[Records of target positions]
+-------+

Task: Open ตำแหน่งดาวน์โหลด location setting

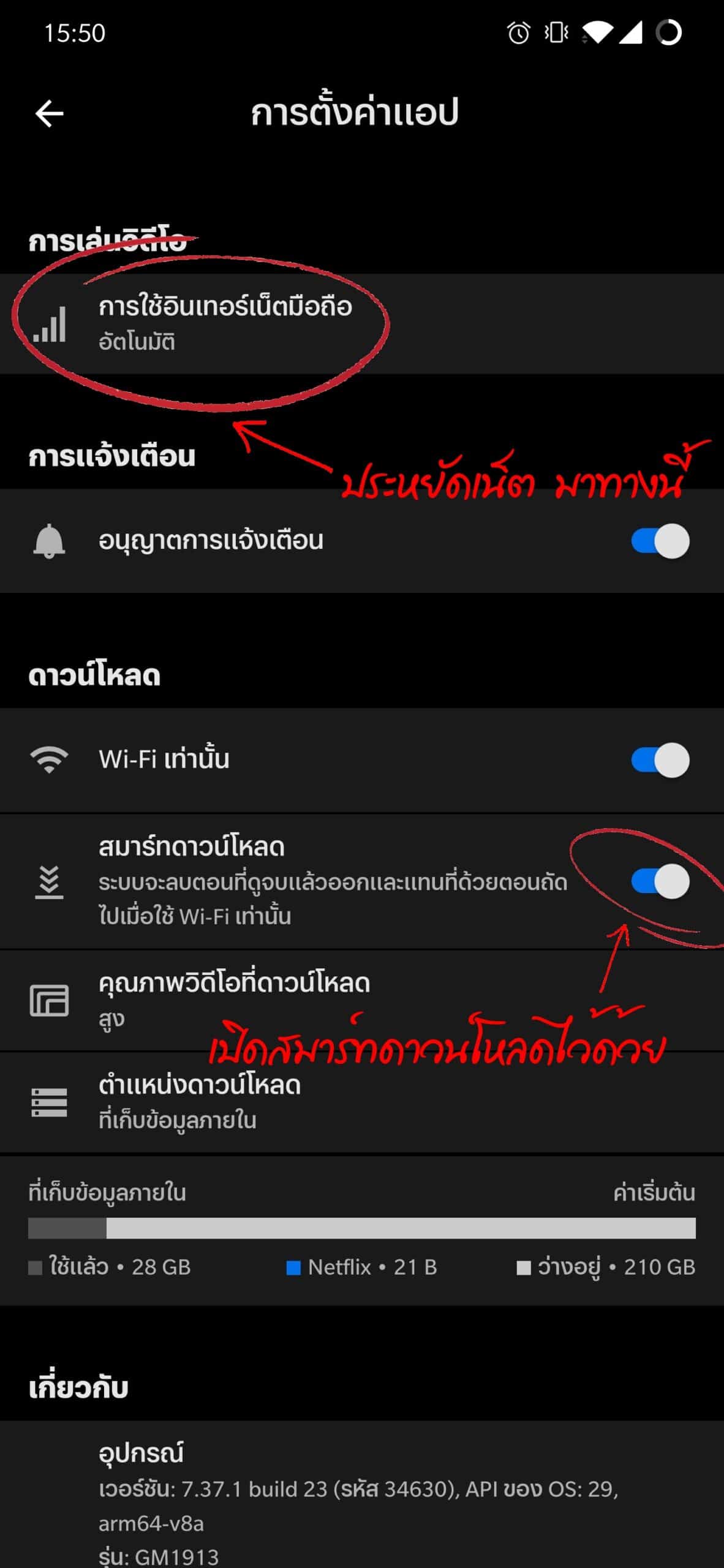Action: (200, 1102)
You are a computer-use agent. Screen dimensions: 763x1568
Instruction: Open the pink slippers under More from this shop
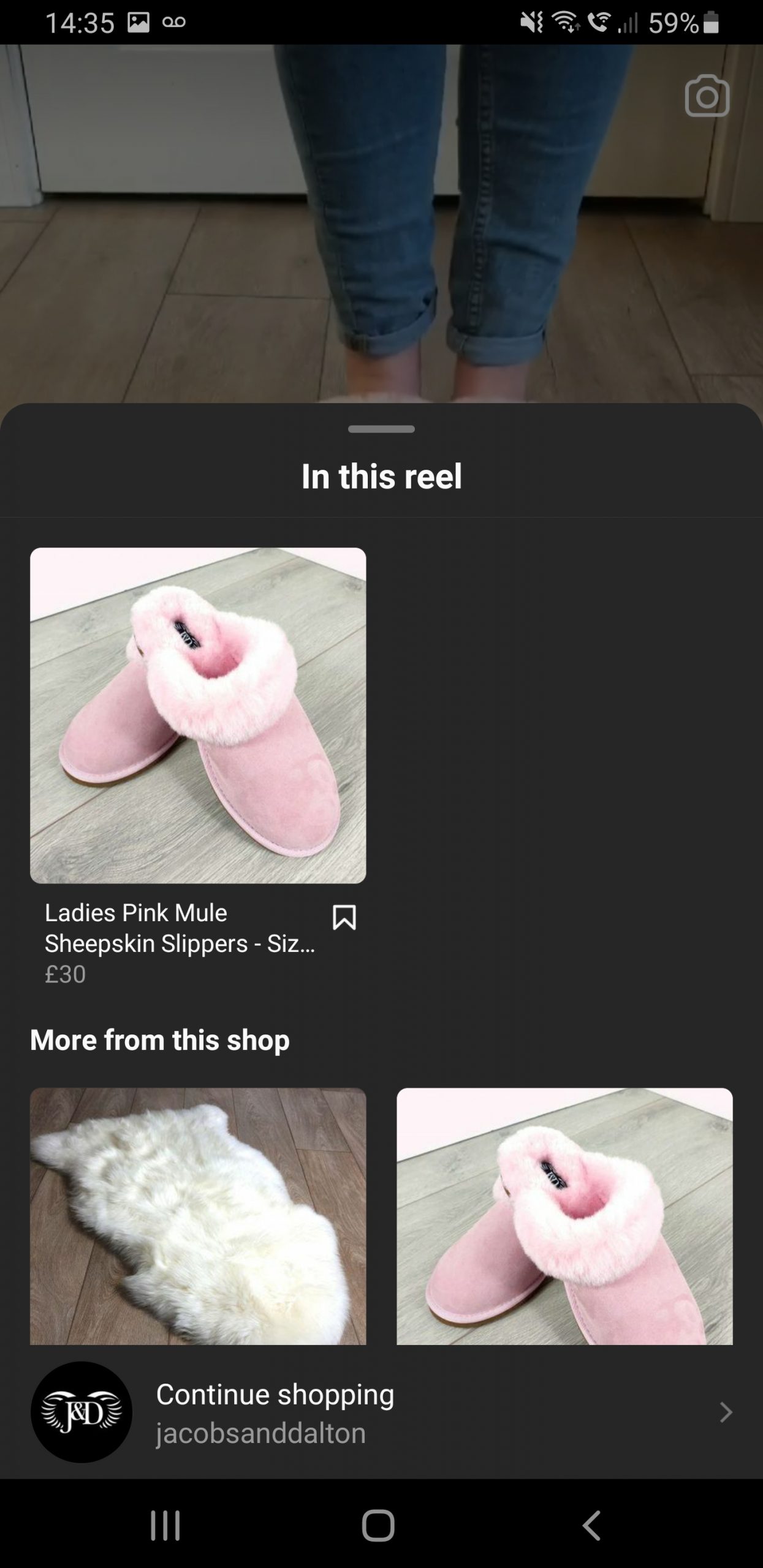[x=564, y=1216]
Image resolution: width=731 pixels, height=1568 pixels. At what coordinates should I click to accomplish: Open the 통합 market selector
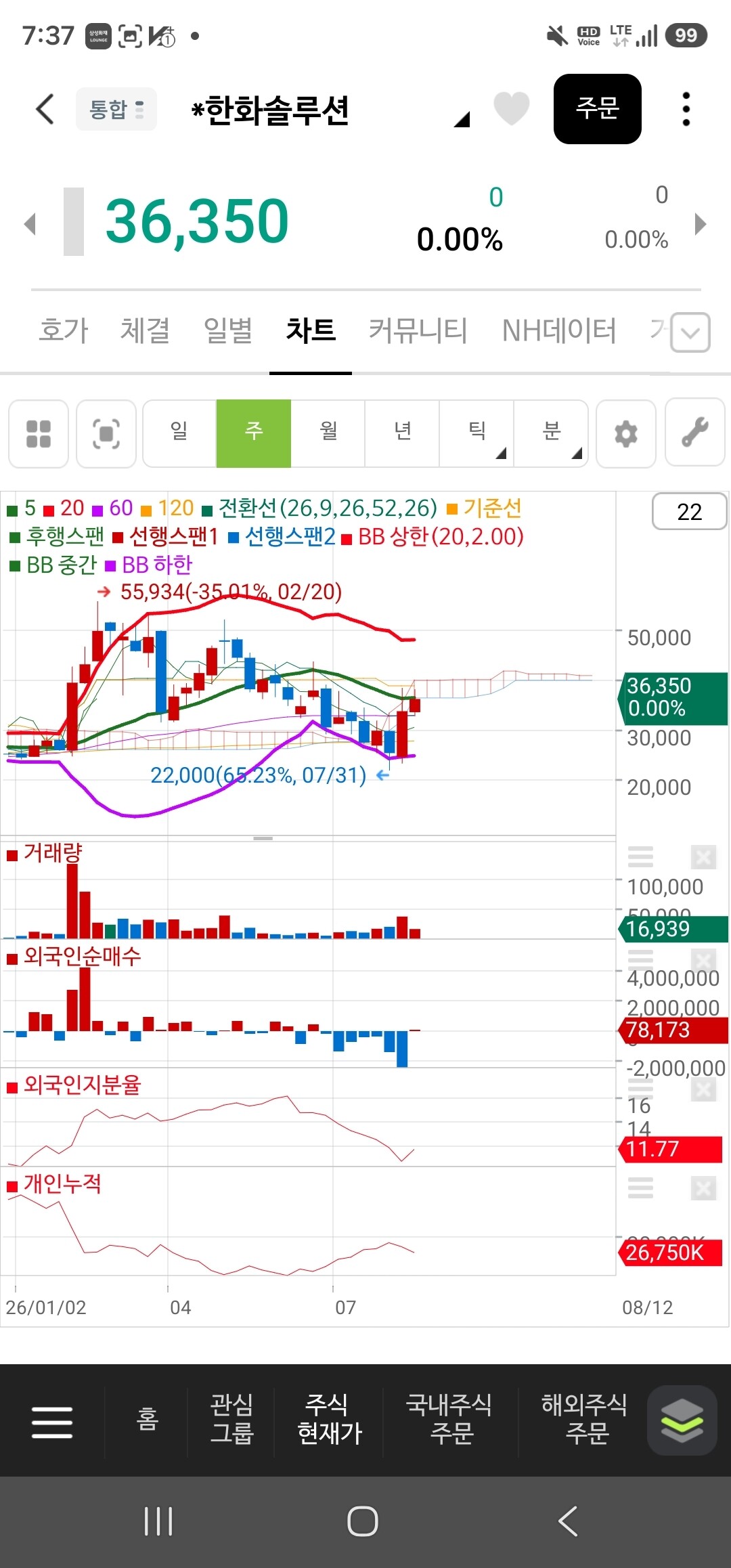point(116,109)
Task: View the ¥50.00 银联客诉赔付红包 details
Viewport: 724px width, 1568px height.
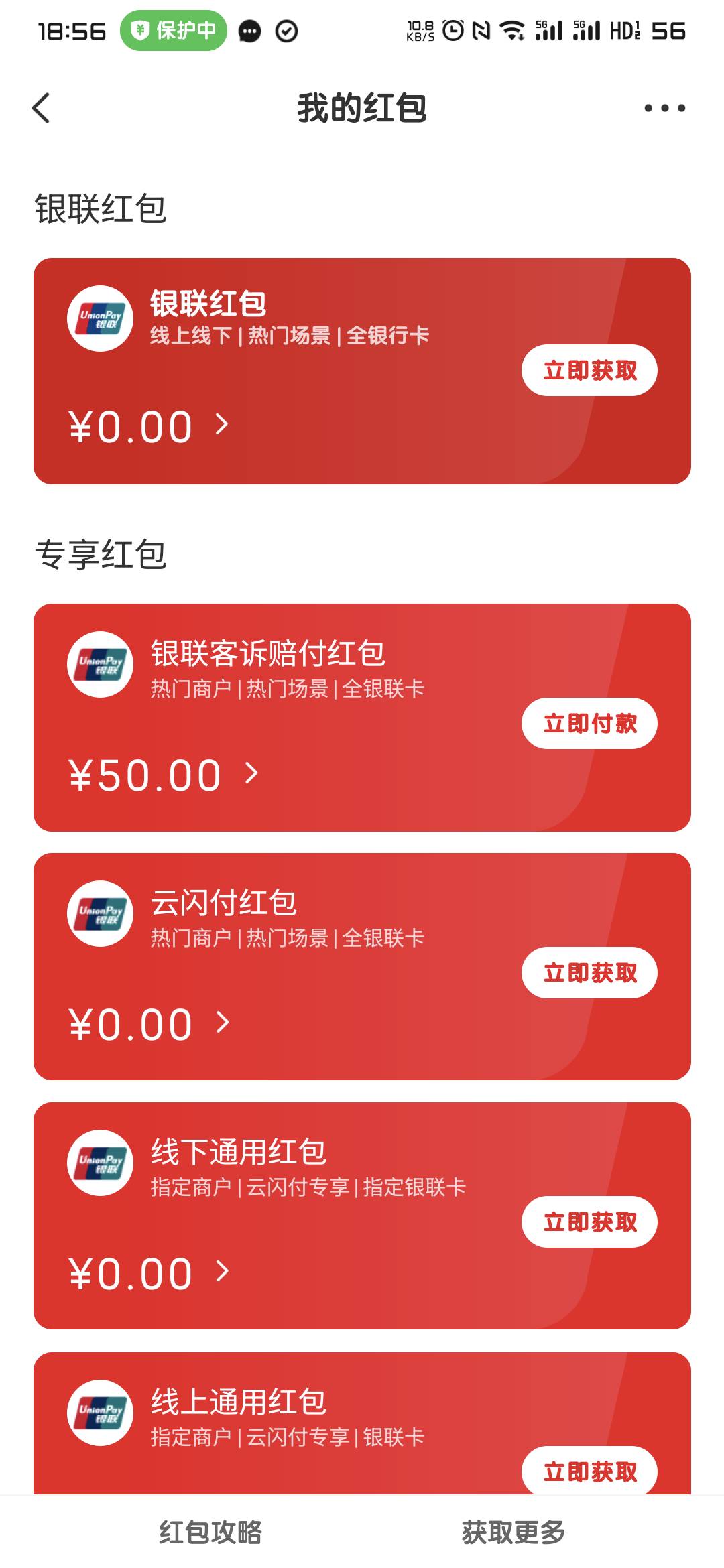Action: point(164,775)
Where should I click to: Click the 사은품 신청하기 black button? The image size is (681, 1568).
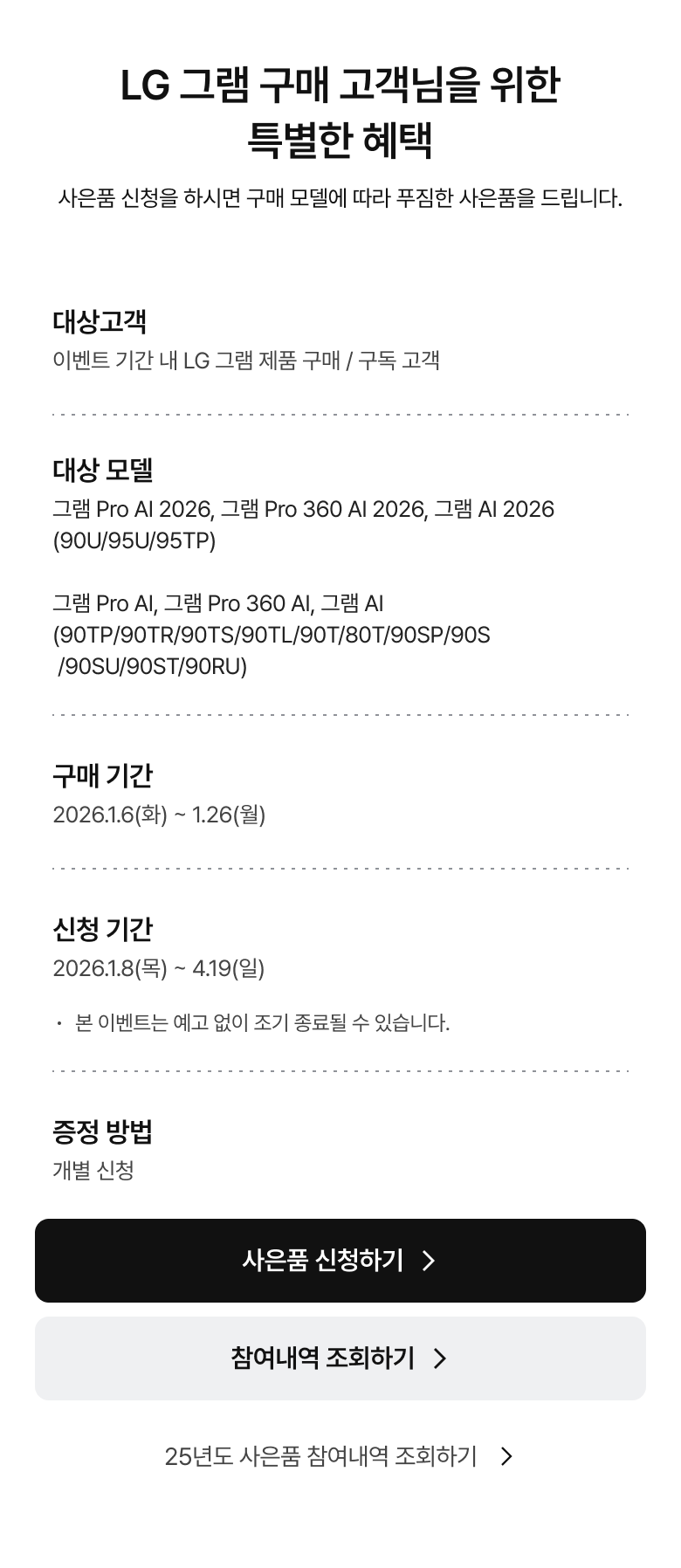click(340, 1261)
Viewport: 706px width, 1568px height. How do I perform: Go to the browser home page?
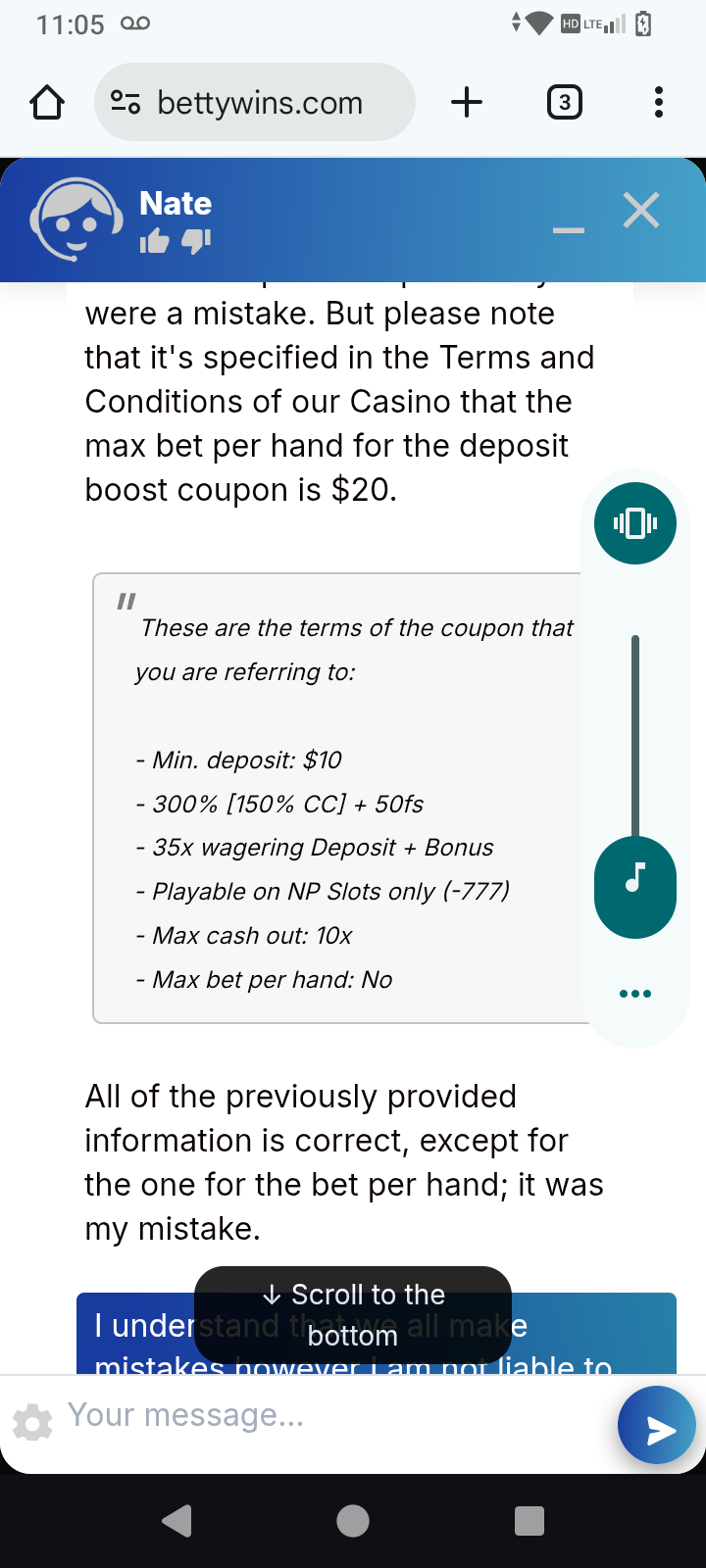click(x=47, y=102)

+-------+

- [Exercise prompt] Please update the records by replacing "Viewport" with "Window" everywhere and leaving everything else unchanged. Omit the pictures from your answer.

- [Result]
Task: Open ตำแหน่งดาวน์โหลด location setting

Action: (200, 1102)
You are a computer-use agent. Screen dimensions: 763x1568
Instruction: Open the pink slippers under More from this shop
[x=564, y=1216]
Image resolution: width=731 pixels, height=1568 pixels. At what coordinates should I click to accomplish: Open the 통합 market selector
point(116,109)
Task: View the ¥50.00 银联客诉赔付红包 details
Window: 724px width, 1568px height.
Action: point(164,775)
Where should I click to: Click the 사은품 신청하기 black button? The image size is (681, 1568).
click(340, 1261)
Window: 706px width, 1568px height. How do I perform: Go to the browser home page?
click(x=47, y=102)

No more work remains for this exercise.